--- Begin Dataset excerpts ---

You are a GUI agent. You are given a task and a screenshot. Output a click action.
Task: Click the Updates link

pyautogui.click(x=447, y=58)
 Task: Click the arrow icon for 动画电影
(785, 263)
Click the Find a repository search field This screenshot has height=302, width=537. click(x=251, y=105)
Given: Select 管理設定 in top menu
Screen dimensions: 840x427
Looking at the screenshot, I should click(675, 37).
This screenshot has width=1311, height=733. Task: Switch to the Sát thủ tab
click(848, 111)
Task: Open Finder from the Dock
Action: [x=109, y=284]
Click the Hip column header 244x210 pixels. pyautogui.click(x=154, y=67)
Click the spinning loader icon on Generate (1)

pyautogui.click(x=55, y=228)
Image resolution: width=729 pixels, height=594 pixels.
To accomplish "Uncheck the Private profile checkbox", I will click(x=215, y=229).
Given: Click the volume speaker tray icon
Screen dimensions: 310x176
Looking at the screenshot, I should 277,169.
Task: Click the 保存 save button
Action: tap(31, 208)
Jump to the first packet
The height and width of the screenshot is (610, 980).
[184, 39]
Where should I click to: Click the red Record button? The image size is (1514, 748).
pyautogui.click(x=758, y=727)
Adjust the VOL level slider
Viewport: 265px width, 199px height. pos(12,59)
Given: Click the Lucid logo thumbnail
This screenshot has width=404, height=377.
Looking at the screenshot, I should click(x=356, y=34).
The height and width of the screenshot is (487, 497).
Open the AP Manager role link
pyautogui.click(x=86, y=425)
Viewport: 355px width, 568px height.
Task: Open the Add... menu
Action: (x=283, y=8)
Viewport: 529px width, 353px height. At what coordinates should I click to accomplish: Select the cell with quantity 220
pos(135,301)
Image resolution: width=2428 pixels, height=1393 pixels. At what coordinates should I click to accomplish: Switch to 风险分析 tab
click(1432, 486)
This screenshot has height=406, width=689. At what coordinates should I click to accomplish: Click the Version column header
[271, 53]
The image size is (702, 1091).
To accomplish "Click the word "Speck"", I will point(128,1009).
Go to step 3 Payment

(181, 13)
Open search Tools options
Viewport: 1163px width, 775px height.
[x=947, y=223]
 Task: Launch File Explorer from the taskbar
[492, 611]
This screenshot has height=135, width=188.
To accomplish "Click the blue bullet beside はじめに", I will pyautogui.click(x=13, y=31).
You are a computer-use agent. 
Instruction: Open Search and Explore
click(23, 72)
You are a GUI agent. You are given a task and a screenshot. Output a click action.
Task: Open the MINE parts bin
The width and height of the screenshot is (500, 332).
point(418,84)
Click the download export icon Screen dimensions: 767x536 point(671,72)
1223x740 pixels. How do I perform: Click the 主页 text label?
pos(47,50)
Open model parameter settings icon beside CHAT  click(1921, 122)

--- End Dataset excerpts ---

▶ The exercise: Output the listing above as a Markdown table with the columns n and Line. Number each nonblank line in order and leave out the blank lines.

▶ Full response:
| n | Line |
|---|---|
| 1 | You are a GUI agent. You are given a task and a screenshot. Output a click action. |
| 2 | Task: Click the Updates link |
| 3 | pyautogui.click(x=447, y=58) |
| 4 |  Task: Click the arrow icon for 动画电影 |
| 5 | (785, 263) |
| 6 | Click the Find a repository search field This screenshot has height=302, width=537. click(x=251, y=105) |
| 7 | Given: Select 管理設定 in top menu |
| 8 | Screen dimensions: 840x427 |
| 9 | Looking at the screenshot, I should click(675, 37). |
| 10 | This screenshot has width=1311, height=733. Task: Switch to the Sát thủ tab |
| 11 | click(848, 111) |
| 12 | Task: Open Finder from the Dock |
| 13 | Action: [x=109, y=284] |
| 14 | Click the Hip column header 244x210 pixels. pyautogui.click(x=154, y=67) |
| 15 | Click the spinning loader icon on Generate (1) |
| 16 | pyautogui.click(x=55, y=228) |
| 17 | Image resolution: width=729 pixels, height=594 pixels. |
| 18 | To accomplish "Uncheck the Private profile checkbox", I will click(x=215, y=229). |
| 19 | Given: Click the volume speaker tray icon |
| 20 | Screen dimensions: 310x176 |
| 21 | Looking at the screenshot, I should 277,169. |
| 22 | Task: Click the 保存 save button |
| 23 | Action: tap(31, 208) |
| 24 | Jump to the first packet |
| 25 | The height and width of the screenshot is (610, 980). |
| 26 | [184, 39] |
| 27 | Where should I click to: Click the red Record button? The image size is (1514, 748). |
| 28 | pyautogui.click(x=758, y=727) |
| 29 | Adjust the VOL level slider |
| 30 | Viewport: 265px width, 199px height. pos(12,59) |
| 31 | Given: Click the Lucid logo thumbnail |
| 32 | This screenshot has width=404, height=377. |
| 33 | Looking at the screenshot, I should click(x=356, y=34). |
| 34 | The height and width of the screenshot is (487, 497). |
| 35 | Open the AP Manager role link |
| 36 | pyautogui.click(x=86, y=425) |
| 37 | Viewport: 355px width, 568px height. |
| 38 | Task: Open the Add... menu |
| 39 | Action: (x=283, y=8) |
| 40 | Viewport: 529px width, 353px height. At what coordinates should I click to accomplish: Select the cell with quantity 220 |
| 41 | pos(135,301) |
| 42 | Image resolution: width=2428 pixels, height=1393 pixels. At what coordinates should I click to accomplish: Switch to 风险分析 tab |
| 43 | click(1432, 486) |
| 44 | This screenshot has height=406, width=689. At what coordinates should I click to accomplish: Click the Version column header |
| 45 | [271, 53] |
| 46 | The image size is (702, 1091). |
| 47 | To accomplish "Click the word "Speck"", I will point(128,1009). |
| 48 | Go to step 3 Payment |
| 49 | (181, 13) |
| 50 | Open search Tools options |
| 51 | Viewport: 1163px width, 775px height. |
| 52 | [x=947, y=223] |
| 53 |  Task: Launch File Explorer from the taskbar |
| 54 | [492, 611] |
| 55 | This screenshot has height=135, width=188. |
| 56 | To accomplish "Click the blue bullet beside はじめに", I will pyautogui.click(x=13, y=31). |
| 57 | You are a computer-use agent.  |
| 58 | Instruction: Open Search and Explore |
| 59 | click(23, 72) |
| 60 | You are a GUI agent. You are given a task and a screenshot. Output a click action. |
| 61 | Task: Open the MINE parts bin |
| 62 | The width and height of the screenshot is (500, 332). |
| 63 | point(418,84) |
| 64 | Click the download export icon Screen dimensions: 767x536 point(671,72) |
| 65 | 1223x740 pixels. How do I perform: Click the 主页 text label? |
| 66 | pos(47,50) |
| 67 | Open model parameter settings icon beside CHAT  click(1921, 122) |